Native format for the Kindle (or whatever). Yes but the formatting gets weird sometimes depending on what you use and how the source is. I used Mobi Pocket Convertor to do it.


----------



## Chris Newton (Feb 12, 2008)

I have the same problem. My wife keeps stealing my iPad.

It's so stinking convenient the laptop really never leaves the desk anymore.

I prefer the Otterbox Defender for the case. Gives you the liberty to drop your 650+ investment without fear of breaking it at the cost of a bit more weight in your hands.

Email, Maps, Pictures, Calendering, PDF reader that can pull files remote from the office to the device in your hands in minutes, Citrix Client, Cisco VPN native connection, WebEx Meeting Attender, Video Player - list goes on. 

It doesn't replace the laptop fully. But it does replace the most common functions you'll need on the road or around the house.


----------



## One4yu2c (Oct 13, 2010)

The latest Kindle is pretty slick for an eBook reader. It feels the way a mobile device should -- light, intuitive, and easy to use. Page refreshes are fairly snappy, at least compared to the Nook (I'm basing that on what's probably an older firmware version of the Nook -- I don't own one, but have played with one previously). Battery life is excellent, at least for reading books. Surfing the Web or playing the handful of games available (Every Word and Shuffled Row are surprisingly addictive, and free) will drain it much quicker.

Apple's iPad is a different experience altogether. For strictly reading eBooks, the edge goes to the Kindle. It's considerably cheaper, you can view it in sunlight, and if you grab a book light you can also read it in the dark. By comparison, the iPad chokes in sunlight and there isn't a whole lot you can do about it.

If those aren't issues, reading on the iPad is "fun," for lack of a better term. Flipping pages better mimics the real thing, and if your needs go beyond just eBooks, it's no contest. I find myself using my iPad fairly often, from dinking around the Web to checking email from the couch. There are some decent games out there too.
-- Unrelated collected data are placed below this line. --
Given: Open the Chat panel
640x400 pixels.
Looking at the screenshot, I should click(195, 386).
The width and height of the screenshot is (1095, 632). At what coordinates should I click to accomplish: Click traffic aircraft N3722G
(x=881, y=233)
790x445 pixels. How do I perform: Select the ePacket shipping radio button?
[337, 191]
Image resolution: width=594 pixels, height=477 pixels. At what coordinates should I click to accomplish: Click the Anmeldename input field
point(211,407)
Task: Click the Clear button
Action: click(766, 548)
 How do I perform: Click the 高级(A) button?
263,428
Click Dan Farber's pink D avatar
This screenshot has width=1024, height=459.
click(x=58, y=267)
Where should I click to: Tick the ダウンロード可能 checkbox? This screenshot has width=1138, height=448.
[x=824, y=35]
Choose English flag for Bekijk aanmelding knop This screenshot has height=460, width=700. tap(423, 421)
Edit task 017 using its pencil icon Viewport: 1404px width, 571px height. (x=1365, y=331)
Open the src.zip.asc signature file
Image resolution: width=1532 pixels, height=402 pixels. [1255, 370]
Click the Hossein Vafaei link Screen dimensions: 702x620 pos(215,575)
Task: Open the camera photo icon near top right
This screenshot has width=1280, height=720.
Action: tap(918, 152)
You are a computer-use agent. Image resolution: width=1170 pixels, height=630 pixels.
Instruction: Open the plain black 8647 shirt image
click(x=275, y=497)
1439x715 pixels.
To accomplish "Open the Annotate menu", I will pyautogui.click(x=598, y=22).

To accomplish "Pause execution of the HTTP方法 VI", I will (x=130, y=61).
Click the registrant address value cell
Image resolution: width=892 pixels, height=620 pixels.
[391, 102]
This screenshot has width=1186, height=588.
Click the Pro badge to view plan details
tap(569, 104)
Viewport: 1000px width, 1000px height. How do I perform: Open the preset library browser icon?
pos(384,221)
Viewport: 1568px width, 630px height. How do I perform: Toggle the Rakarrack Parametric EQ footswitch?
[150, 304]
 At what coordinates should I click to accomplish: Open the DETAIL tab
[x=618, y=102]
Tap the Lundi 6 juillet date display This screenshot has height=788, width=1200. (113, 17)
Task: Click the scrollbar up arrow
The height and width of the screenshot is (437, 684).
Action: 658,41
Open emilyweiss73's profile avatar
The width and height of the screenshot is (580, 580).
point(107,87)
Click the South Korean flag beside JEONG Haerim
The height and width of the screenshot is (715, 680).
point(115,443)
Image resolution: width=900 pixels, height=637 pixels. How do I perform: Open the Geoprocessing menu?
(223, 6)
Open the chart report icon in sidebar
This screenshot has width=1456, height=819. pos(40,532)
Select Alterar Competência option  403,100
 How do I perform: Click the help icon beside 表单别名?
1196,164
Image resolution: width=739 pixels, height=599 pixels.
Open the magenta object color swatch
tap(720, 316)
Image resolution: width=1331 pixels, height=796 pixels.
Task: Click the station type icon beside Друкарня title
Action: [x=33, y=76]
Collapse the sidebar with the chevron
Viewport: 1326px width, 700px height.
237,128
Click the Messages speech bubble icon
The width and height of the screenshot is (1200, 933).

Productivity's pretty much a bust, but as an entertainment device, it excels (lack of Flash support notwithstanding).

There really isn't a best option between the Kindle/Nook and iPad, as they serve different purposes, with a little bit of overlap. The decision could get even harder very soon. Several tablets are in the pipeline, some of which are supposed to come out in time for the holidays, though I imagine none of these will do much better in the sunlight than the iPad.


----------



## fitzwaddle (Aug 25, 2010)

None of them, I don't know how to read. These are the only two sentences I know how to write too, I memorized them letter by letter.

LJKLl fsd 3fbhb


----------



## dvenardos (Sep 27, 2008)

Actually the Notion Adam will be available with the pixelqi screen that is an eink type non-lit display or a full color led. That is the bees knees for ebook readers.
http://notionink.wordpress.com/


One4yu2c said:


> The decision could get even harder very soon. Several tablets are in the pipeline, some of which are supposed to come out in time for the holidays, though I imagine none of these will do much better in the sunlight than the iPad.


----------



## One4yu2c (Oct 13, 2010)

dvenardos said:


> Actually the Notion Adam will be available...


The Notion Adam has looked promising since CES. It will be interesting to see if it comes out in late November as currently planned.


----------



## imported_alhull (Mar 4, 2009)

*Kindle Gen 3 Wifi/3G*

I bought one of the newest Kindles with the 3G capability. I love this reader. Super easy to download books from Amazon, and still pretty easy from other sites using the USB cable.

After I got the Kindle I ended up getting a new smartphone - a Verizon Samsung Fascinate (Galaxy S). It came with the Kindle app already loaded. I love that I can simply go to the "Manage my Kindle" page on Amazon and tell it to send any of my purchased books to my phone (free of course - no added costs). On my phone it is just like using an iPad - same swipe a page with your finger, etc.

Best part of all, if I'm reading to a further point in a book on the phone and then switch back to the Kindle, it synchronizes your last known reading location in the book.

I bought the add-on leather case (no light) for the Kindle and feel it is very well made, and very durable and protective of the Kindle.

Battery life on the Kindle is incredible - nearly a month between charges if you aren't running the net much. $189 is waaaaaaay cheaper than an iPad with it's monthly network costs. I'm getting nearly as much functionality from my Kindle and my Samsung phone.


----------



## monkeypimp (Sep 11, 2006)

alhull said:


> Battery life on the Kindle is incredible - nearly a month between charges if you aren't running the net much. $189 is waaaaaaay cheaper than an iPad with it's monthly network costs. I'm getting nearly as much functionality from my Kindle and my Samsung phone.


From a reader perspective I can't argue that you are getting nearly as much functionality. But overall the Ipad is far more functional than an smartphone plus kindle. I didn't get the 3g version of the ipad, just the wifi version and I just use my Smartphone as a wifi hotspot and i have internet connection, takes all of 5 seconds to turn on or off.


----------



## lorajohn1984 (Jul 2, 2011)

*Re: Kindle vs Nook vs iPad – Thoughts?*

After sharing thought s in forums about Kindle vs Nook, it seems eventually people are 
going with kindle for various good reasons some of the very important are first the Kindle and Nook screen and color issue, the Nook color looks awesome, but it is more of a tablet something like a mini laptop than an e-reader that doesn’t give you that paper-like feel. It has an lcd screen which emits light that causes strain to the eyes after reading for long periods which is very bad I think. The Kindle on the other hand has an e-ink display that does not cause eye strain. Second in terms of E-book availability, you can find a wide variety of title supported by kindle from stores like Amazon, while when it comes to nook they have many fewer in comparison to kindle.


----------